At the beginning of her new novel, Louise Penny thanks Leonard Cohen for generously allowing her to use a line from his song “Anthem”. Cohen tells us in that song that “There is a crack in everything/ That’s how the light gets in.” I have read all nine of Penny’s novels, so, presumably, I must have enjoyed them. And those lines by Cohen struck me from the first time I heard them as a neat summation of how good comes out of bad. Why, then, do I dislike their use as the title of her ninth and latest Armand Gomache mystery, How the Light Gets In?
Reviews, including one in the New York Times ranged from very positive to rhapsodic. Fans told of staying up half the night, of being totally emotionally engaged, of how they had waited breathlessly since the dire conclusion of book 8, The Beautiful Mystery for the resolution of this book. My goodness, I thought, and here I’ve been sleeping soundly oblivious to Gomache’s terrible suffering. I was so cold-hearted that I plodded through the book in my usual three days, closing it up at my regular bedtime.
How the Light Gets In, unlike The Beautiful Mystery, is set once again in the village of Three Pines, a place that cannot be found on any map, hidden and sheltered by wooded mountains where cell phone towers and internet connections cannot penetrate. And, despite its high body count over the years, an idyllic place with its village green, its outdoor rink, its used bookstore, its gourmet bistro with two fireplaces and its eccentric but helpful villagers. When he isn’t solving the latest murder there, Gomache retreats to it for solace, something he greatly needs now that his department in Quebec’s Sureté has been dismantled, his reputation is in decline and his good friend Jean-Guy Beauvoir is a drug addict.

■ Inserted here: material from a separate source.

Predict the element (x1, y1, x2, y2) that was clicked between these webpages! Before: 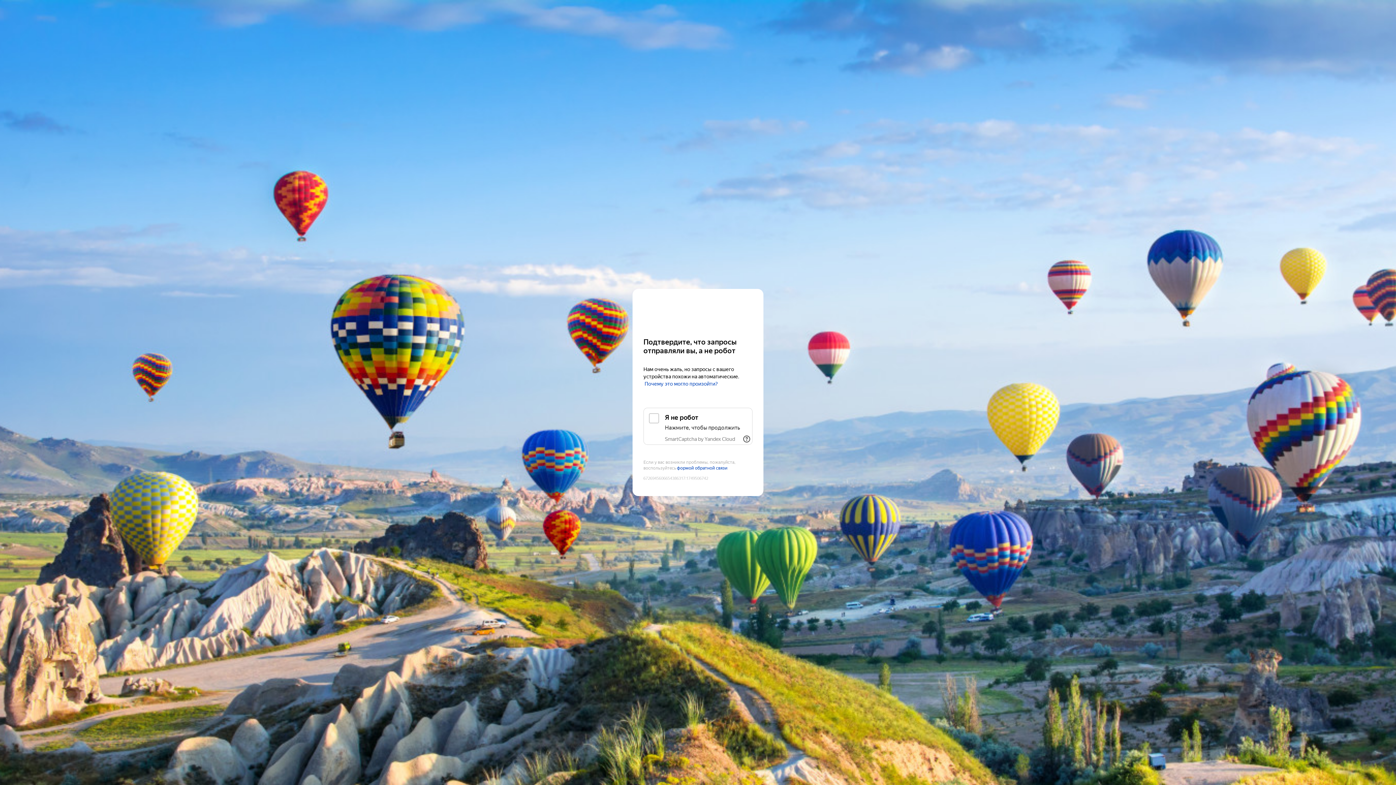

Three Pines is south-east of Montreal in Quebec’s Eastern Townships. I am familiar with this area. More or less. I recently made a sentimental journey back there to my birthplace. (See https://115journals.com/2013/09/11/septuagenarians-on-the-road-3/) While I was there, I stayed at Auberge Ayres Cliff (https://115journals.com/2013/09/14/septuagenarians-on-the-road-5/ ),an excellent hotel, every bit as cozy as the one in Three Pines, although much more on the beaten path.

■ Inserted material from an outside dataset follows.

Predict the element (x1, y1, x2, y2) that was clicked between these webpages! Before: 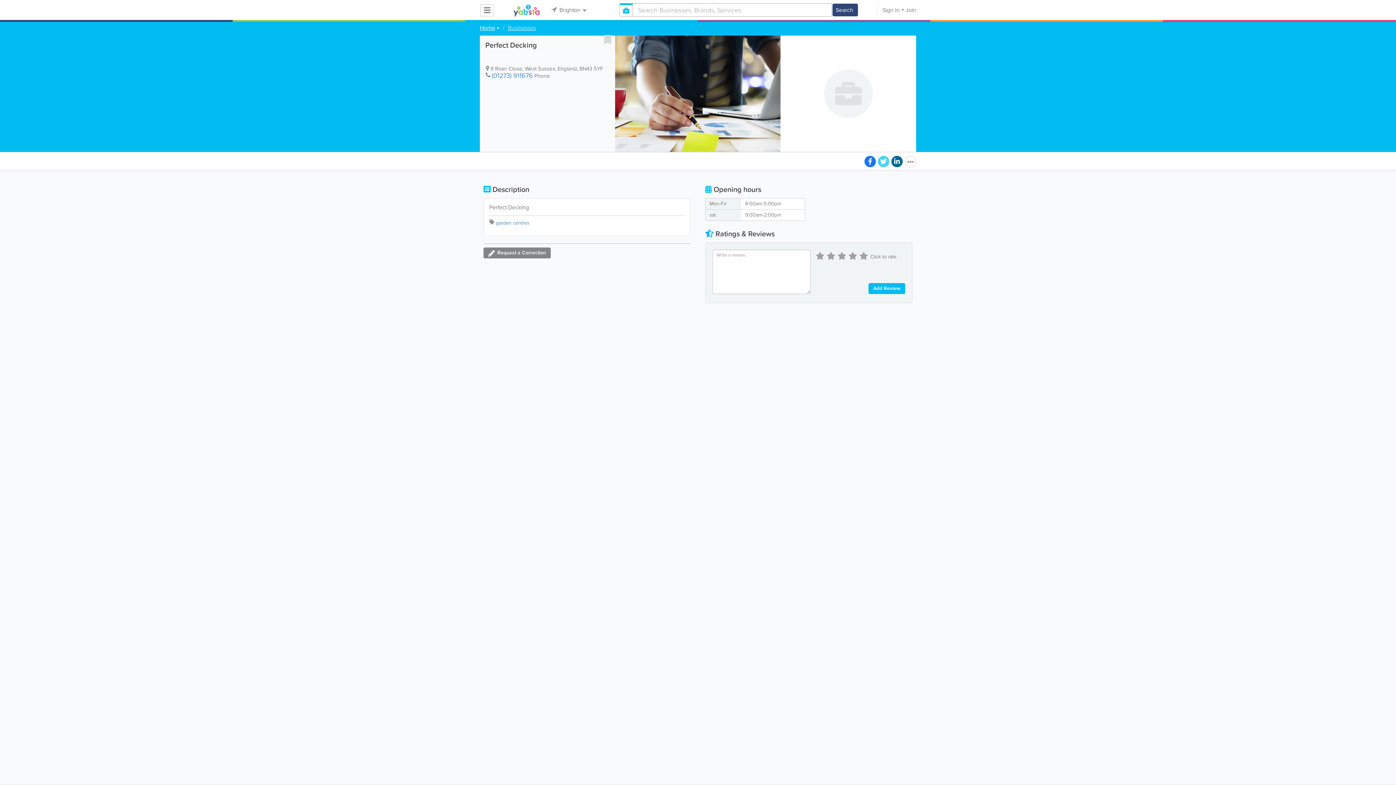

When it comes to the willing suspension of disbelief, I’m a hard case. I spent my first five years freezing and starving in the hills of the Eastern Townships, albeit in a place that couldn’t be found except by those who had been there. True we were on a hill farm which produced a bumper crop of stones every year. Over the hill and down the valley, there was rich land with fat herds of dairy cows. Presumably, the hilltop soil had been scraped off our high land and deposited there. One of those farmers held the mortgage on our place. In the end, it seemed better to move to town.

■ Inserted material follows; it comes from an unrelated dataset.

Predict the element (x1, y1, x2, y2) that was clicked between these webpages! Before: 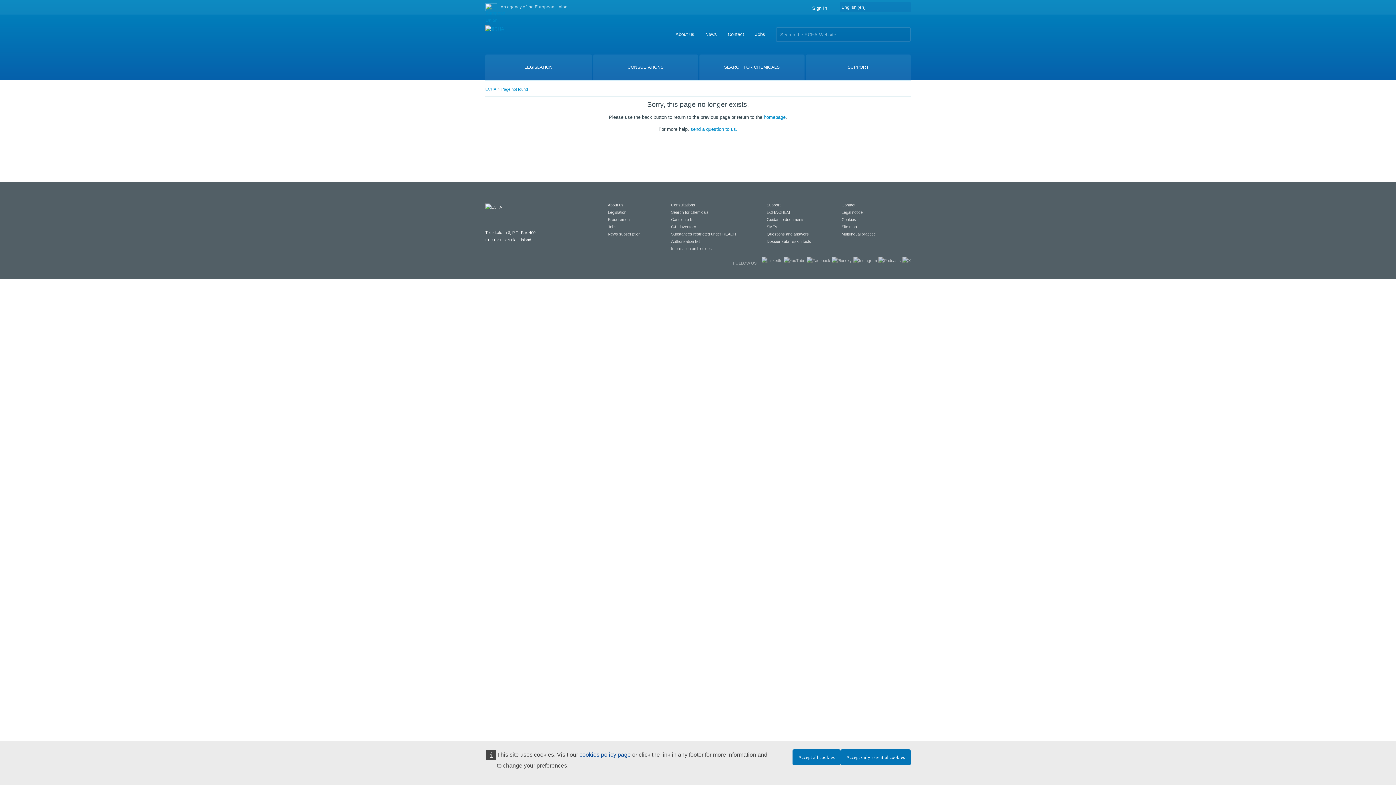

But okay, I’ll go along with this Brigadoon-like village. I’d even like to sit by one of those two fire places drinking hot chocolate and eating hot buttered croissants. (No wait I’m gluten intolerant.)
Something I won’t dispute is fear of the Champlain Bridge. Too long, too high, too confusing with those changeable lane markings and too prone to traffic jams. In the opening chapter, a woman driving across that bridge comes undone. Some time later, her body is discovered dashed against the rocks beneath. It used to be the bridge that took you from Montreal across the wide St. Lawrence to Auto Route 20 and so into Les Cantons Est. Imagine my delight when I discovered this past summer that a new bridge allowed me to cross the river without going near Montreal.
Another thing I won’t dispute is the corrupt reputation of Quebec’s construction industry and its bureaucrats or some of them at least. Whether it is believable that they could be quite so dastardly or that the dastardliness could reach quite so high is a stretch. (Whoops – I seem to have lifted “dastardly” from Marilyn Stasio’s New York Times review.)
Nevertheless, the mystery of why a 77 year-old visitor to Three Pines is murdered on her return home to Montreal is intriguing. What does her murder have to do with her siblings? And, of course, there is the ongoing question of whether Gomache is going down to defeat as some terrible act of terrorism befalls La Belle Province.
Why do I resent Penny’s appropriation of Leonard Cohen’s line? I think it’s because Cohen’s idea belongs to the real world, which, let’s face it, is fraught with suffering and hard-earned insight. Penny’s world, on the other hand, is a fantasy, an imagined place of cozy friendship and monstrous villainy. It is the dissonance that bothers me.